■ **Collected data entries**
Start of Block

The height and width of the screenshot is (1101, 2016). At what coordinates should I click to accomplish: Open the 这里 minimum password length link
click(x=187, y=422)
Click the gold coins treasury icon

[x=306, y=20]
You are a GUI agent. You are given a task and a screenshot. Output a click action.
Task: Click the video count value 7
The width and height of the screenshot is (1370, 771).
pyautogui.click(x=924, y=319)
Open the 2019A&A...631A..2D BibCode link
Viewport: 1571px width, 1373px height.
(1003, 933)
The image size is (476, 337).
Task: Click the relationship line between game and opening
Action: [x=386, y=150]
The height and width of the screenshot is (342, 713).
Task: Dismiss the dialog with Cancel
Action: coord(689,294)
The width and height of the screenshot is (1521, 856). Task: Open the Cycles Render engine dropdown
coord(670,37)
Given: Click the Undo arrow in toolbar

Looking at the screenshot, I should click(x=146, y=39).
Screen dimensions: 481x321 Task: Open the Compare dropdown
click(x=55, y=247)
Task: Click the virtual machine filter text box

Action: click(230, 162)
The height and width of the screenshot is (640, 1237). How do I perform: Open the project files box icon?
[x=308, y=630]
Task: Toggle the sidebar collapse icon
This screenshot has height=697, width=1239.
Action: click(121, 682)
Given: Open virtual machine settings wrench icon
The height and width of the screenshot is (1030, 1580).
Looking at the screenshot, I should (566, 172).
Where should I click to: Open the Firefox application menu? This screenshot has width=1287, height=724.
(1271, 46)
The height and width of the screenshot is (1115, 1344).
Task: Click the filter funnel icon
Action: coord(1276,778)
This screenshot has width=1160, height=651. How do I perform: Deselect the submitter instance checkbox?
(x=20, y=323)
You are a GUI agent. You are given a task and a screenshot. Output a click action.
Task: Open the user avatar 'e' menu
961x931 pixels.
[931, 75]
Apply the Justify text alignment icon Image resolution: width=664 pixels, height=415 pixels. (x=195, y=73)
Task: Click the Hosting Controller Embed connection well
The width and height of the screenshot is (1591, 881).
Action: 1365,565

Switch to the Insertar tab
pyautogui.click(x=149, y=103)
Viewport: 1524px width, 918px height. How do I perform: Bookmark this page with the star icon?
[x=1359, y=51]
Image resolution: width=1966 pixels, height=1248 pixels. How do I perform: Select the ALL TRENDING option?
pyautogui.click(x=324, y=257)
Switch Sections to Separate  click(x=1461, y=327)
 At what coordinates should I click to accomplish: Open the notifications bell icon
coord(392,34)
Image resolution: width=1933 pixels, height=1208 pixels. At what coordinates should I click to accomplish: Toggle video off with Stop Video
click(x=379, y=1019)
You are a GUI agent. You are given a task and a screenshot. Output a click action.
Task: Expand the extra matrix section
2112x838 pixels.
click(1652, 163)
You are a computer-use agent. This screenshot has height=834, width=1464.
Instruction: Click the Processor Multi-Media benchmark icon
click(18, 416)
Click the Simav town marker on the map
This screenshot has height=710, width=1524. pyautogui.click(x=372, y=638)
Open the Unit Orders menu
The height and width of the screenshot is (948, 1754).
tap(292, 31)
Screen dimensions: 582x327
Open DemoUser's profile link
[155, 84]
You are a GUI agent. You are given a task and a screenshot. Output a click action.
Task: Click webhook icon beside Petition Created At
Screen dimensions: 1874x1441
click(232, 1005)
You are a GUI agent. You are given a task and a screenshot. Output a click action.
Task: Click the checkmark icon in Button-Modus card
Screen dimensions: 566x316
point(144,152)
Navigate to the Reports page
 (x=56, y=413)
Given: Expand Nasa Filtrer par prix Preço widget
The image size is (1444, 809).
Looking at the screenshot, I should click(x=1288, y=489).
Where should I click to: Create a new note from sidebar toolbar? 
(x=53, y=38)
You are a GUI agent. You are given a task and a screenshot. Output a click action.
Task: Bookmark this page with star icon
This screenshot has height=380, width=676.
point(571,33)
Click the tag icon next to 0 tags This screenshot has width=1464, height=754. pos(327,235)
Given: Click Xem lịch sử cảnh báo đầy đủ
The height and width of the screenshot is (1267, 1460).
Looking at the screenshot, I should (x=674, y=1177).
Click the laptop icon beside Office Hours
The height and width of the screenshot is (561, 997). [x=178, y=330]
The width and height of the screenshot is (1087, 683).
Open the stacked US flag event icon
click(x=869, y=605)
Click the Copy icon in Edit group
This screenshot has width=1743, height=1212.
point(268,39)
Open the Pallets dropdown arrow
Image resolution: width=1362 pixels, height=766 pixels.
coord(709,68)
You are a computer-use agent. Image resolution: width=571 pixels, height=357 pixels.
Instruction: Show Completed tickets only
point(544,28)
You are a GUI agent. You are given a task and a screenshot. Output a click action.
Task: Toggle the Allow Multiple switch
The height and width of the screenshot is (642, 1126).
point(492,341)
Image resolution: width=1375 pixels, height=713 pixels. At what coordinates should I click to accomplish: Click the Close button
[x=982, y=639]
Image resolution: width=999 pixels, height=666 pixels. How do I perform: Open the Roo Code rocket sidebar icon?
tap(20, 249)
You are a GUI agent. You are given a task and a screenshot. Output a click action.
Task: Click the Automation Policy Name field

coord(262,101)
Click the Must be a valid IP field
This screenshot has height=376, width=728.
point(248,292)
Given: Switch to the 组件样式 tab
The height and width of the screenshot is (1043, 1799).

End of Block

■ **ASSIGNMENT**
Which lines of the data contain "computer"? Copy them all.

■ **OUTPUT FOR THIS EXERCISE**
You are a computer-use agent. This screenshot has height=834, width=1464.
You are a computer-use agent. Image resolution: width=571 pixels, height=357 pixels.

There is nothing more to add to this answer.